Give everything from the line containing "Click the 0.0 y-axis tick label" down to the end of the items as a numbered list, skipping any blank lines and leaving the pictures out.

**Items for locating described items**
--- Start ---
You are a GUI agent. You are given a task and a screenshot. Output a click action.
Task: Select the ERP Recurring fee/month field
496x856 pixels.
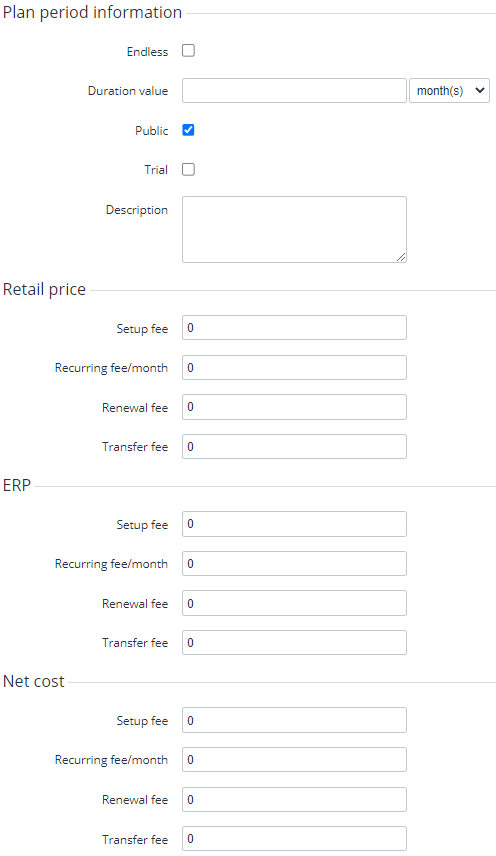(x=294, y=563)
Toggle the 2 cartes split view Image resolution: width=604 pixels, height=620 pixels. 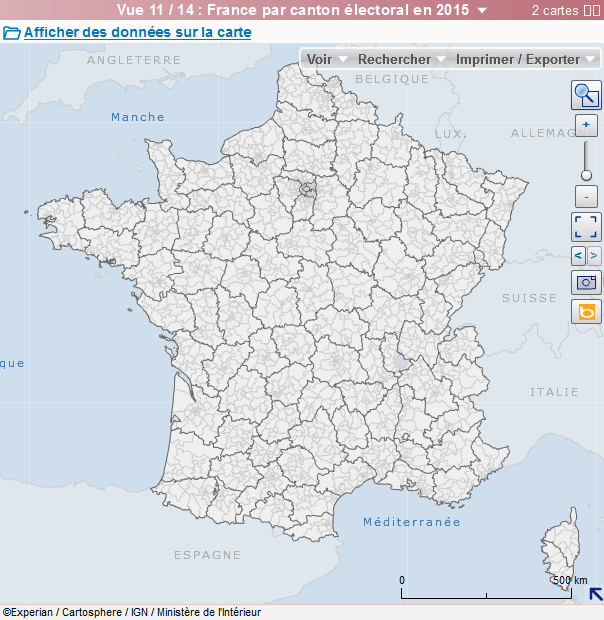(592, 10)
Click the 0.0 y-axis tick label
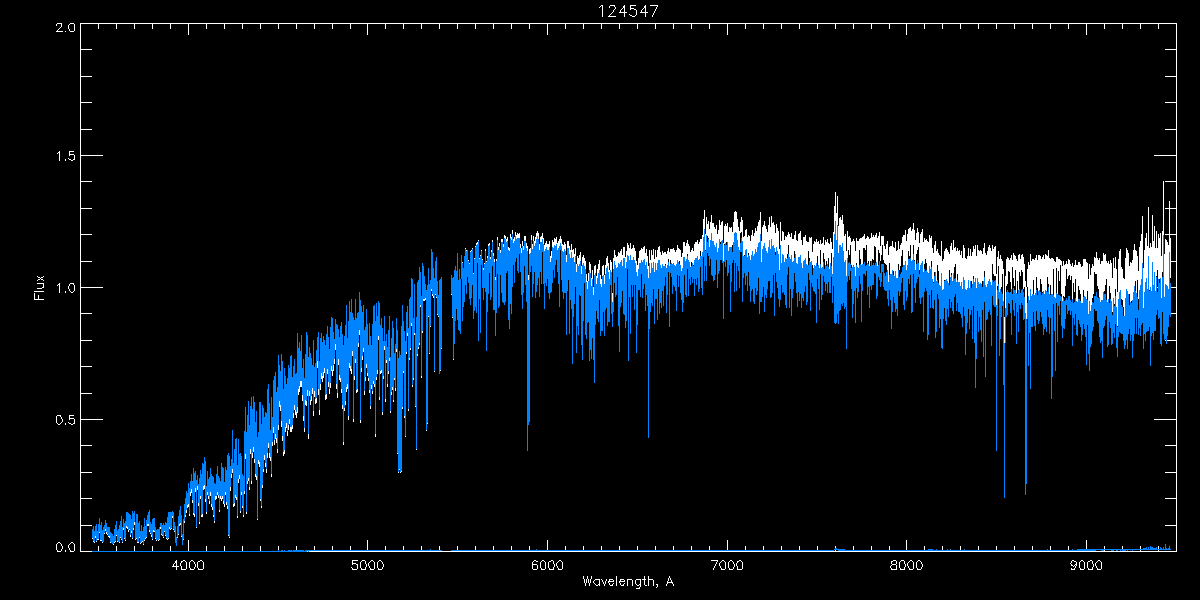Image resolution: width=1200 pixels, height=600 pixels. (x=65, y=548)
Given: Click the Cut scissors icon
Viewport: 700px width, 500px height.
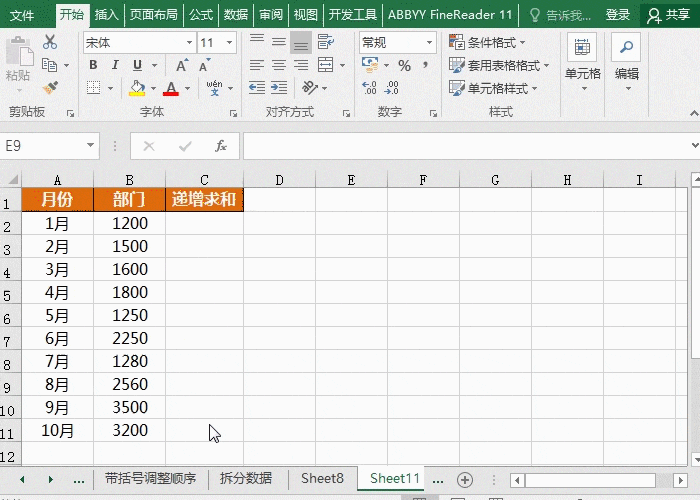Looking at the screenshot, I should 50,43.
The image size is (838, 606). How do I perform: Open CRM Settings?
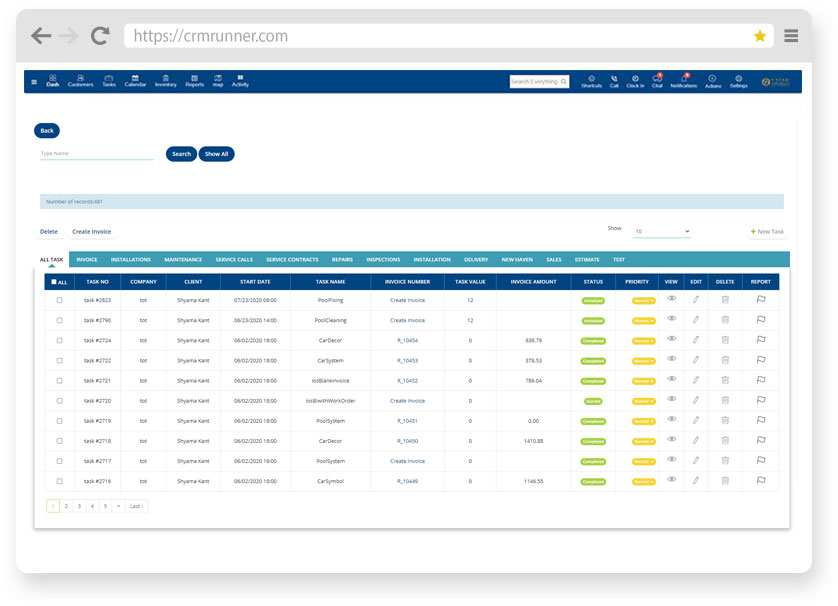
--- End ---
**WRITTEN REPLY**
1. Click the 0.0 y-axis tick label
2. Image resolution: width=1200 pixels, height=600 pixels. (x=65, y=548)
3. Given: Click the Cut scissors icon
4. Viewport: 700px width, 500px height.
5. Looking at the screenshot, I should 50,43.
6. The image size is (838, 606). How do I perform: Open CRM Settings?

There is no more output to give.